Il primo motivo denuncia violazione e falsa applicazione degli artt. 2712, 2967 c.c. e 115 c.p.c., oltre a omesso esame di un fatto decisivo ex art. 360, primo comma, n. 5, c.p.c., per non aver la Corte territoriale tenuto conto della lettera della casa automobilistica del 5 ottobre 2020, ammessa in appello perché di formazione successiva alla sentenza di primo grado.

La Corte ritiene il motivo infondato. Il ricorrente non censura adeguatamente l’applicazione del principio dell’onere della prova di cui all’art. 2697 cod. civ., ma chiede un diverso apprezzamento delle circostanze di causa, che i giudici di merito hanno valutato nel senso di escludere la prova che il furto si fosse effettivamente verificato. Il documento è stato comunque considerato, almeno implicitamente, dalla Corte d’appello, che ha ritenuto irrilevante il mancato tempestivo reperimento della chiave, imputabile alla stessa società.

La Corte aggiunge che un appropriato onere di corretta custodia delle chiavi, per una società di autotrasporto, implica la capacità di reperirle celermente e che esse non siano tenute alla rinfusa, ma possano essere agevolmente identificate in caso di necessità. La società avrebbe potuto accorgersi di possedere la prima chiave dell’automezzo Mercedes provandola sugli automezzi ancora in parco.

Il secondo motivo censura la valutazione della condotta della compagnia nella fase anteriore al giudizio, che avrebbe integrato un inadempimento contrattuale con incidenza causale sulla prova del furto, richiamando gli artt. 1218, 2697, 1375 c.c., 115 c.p.c. e 183 d.lgs. n. 209 del 2005. La Corte lo ritiene infondato: la Corte d’appello ha motivato adeguatamente sul diniego delle spese della fase stragiudiziale, poiché prima dell’avvio della mediazione la compagnia aveva comunicato le anomalie ostative alla liquidazione.

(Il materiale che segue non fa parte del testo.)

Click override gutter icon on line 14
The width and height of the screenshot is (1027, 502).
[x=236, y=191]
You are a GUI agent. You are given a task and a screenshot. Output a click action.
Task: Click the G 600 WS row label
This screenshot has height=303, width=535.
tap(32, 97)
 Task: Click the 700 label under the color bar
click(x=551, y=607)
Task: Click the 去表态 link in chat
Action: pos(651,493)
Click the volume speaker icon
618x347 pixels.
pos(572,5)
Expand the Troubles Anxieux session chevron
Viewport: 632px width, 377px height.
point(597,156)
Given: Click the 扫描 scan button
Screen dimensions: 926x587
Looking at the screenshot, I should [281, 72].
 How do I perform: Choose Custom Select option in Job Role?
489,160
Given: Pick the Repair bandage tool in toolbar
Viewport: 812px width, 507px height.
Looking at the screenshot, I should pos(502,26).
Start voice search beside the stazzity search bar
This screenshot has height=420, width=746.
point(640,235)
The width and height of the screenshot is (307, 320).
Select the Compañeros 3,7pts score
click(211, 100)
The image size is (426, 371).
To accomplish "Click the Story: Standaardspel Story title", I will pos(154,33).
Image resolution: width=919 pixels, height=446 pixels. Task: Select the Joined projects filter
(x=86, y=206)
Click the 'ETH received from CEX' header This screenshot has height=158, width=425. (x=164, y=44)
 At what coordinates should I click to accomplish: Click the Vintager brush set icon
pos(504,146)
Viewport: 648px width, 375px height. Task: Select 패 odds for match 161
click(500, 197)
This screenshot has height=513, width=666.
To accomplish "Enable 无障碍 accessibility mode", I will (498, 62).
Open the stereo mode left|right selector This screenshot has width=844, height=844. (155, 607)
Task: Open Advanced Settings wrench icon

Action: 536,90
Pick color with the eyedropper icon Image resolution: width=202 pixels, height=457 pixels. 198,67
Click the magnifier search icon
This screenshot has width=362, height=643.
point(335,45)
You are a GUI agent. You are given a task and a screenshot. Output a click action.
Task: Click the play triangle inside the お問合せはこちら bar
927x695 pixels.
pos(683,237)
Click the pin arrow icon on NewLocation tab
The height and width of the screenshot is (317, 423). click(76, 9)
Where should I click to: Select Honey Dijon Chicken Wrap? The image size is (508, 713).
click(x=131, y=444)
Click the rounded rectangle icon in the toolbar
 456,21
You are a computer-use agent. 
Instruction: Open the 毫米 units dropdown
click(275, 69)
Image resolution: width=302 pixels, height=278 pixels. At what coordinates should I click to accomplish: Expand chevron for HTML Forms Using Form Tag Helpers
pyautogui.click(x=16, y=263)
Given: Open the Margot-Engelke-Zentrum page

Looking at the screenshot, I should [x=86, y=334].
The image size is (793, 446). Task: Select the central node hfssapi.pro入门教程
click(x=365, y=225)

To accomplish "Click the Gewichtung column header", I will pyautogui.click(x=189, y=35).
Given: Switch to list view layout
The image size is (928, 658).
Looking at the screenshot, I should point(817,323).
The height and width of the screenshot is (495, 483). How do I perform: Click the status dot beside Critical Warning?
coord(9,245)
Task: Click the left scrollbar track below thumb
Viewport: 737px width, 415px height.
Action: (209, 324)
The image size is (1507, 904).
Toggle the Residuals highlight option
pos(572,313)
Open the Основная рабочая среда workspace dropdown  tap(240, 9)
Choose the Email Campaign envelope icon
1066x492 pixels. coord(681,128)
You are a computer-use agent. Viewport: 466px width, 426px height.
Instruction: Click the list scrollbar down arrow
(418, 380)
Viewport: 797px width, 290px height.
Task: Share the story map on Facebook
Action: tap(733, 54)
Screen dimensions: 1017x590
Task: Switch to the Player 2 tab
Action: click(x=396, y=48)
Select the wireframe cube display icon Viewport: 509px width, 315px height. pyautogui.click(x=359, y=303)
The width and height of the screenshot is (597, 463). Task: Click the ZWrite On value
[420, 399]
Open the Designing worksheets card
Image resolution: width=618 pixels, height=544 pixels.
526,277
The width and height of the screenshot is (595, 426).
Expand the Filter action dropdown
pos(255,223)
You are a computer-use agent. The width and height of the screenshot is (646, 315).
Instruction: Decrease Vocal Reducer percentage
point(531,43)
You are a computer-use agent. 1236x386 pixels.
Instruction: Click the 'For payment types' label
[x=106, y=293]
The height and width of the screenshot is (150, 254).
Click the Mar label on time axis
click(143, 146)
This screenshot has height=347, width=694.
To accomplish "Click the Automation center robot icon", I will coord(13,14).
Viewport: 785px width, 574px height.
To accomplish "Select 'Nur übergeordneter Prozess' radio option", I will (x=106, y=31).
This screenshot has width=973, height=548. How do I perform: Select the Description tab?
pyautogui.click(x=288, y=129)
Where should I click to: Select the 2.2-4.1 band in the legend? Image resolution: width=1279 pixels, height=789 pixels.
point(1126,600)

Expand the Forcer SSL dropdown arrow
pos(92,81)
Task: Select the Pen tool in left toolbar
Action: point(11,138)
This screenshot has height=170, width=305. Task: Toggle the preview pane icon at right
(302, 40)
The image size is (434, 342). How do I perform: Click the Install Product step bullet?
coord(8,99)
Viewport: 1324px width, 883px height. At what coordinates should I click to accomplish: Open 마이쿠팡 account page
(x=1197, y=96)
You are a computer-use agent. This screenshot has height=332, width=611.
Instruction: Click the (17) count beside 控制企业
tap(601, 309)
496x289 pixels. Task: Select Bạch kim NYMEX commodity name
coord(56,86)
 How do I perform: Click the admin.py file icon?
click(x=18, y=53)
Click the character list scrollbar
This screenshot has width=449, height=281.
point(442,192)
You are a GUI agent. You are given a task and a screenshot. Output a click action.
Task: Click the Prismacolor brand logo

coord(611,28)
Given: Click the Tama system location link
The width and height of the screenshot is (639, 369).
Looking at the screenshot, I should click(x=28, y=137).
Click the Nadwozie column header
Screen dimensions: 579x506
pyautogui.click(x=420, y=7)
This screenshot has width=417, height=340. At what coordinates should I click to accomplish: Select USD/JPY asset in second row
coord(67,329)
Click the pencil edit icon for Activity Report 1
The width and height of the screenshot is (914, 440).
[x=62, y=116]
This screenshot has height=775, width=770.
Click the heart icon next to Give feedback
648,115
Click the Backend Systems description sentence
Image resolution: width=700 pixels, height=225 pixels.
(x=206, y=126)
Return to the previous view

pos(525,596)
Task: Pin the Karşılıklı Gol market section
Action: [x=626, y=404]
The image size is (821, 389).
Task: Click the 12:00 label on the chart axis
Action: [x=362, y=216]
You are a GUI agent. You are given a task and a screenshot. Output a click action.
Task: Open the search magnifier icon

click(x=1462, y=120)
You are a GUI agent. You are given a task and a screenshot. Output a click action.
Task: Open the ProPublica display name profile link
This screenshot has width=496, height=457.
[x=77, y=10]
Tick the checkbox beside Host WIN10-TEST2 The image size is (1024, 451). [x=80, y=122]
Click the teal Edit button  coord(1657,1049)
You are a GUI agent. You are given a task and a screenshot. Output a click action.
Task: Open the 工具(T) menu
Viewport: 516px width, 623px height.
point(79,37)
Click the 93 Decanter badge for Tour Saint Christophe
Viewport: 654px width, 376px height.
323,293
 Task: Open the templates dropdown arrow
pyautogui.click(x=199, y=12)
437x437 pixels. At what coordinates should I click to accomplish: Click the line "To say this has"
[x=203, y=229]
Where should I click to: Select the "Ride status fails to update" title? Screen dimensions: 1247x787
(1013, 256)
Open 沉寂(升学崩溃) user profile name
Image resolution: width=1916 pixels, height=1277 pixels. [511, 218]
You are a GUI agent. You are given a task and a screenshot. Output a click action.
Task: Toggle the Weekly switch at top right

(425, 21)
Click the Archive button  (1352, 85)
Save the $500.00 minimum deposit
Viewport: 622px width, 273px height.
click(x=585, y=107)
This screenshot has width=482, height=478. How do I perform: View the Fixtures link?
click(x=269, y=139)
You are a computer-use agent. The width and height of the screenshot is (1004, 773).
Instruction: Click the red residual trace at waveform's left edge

Il dedotto vizio di omesso esame non sussiste. Quanto al secondo motivo, esso è inammissibile perché riferito a un comportamento e non a un fatto in senso naturalistico, come richiesto dalla giurisprudenza di legittimità a partire da Sezioni Unite n. 8053 del 7/04/2014 e poi da Cass. n. 23828 del 20/11/2015 e Cass. n. 23940 del 12/10/2017. Il ricorso è rigettato; non segue condanna alle spese per essere rimasta l’intimata tale, ma si attesta la sussistenza dei presupposti per il versamento del doppio contributo unificato ex art. 13, comma 1 quater, d.P.R. n. 115 del 2002, se dovuto.

Nota della Redazione

Ogni decisione citata è verificata sul provvedimento originale. Quando il documento può essere legittimamente ripubblicato senza esporre dati personali, mettiamo a disposizione anche il testo integrale.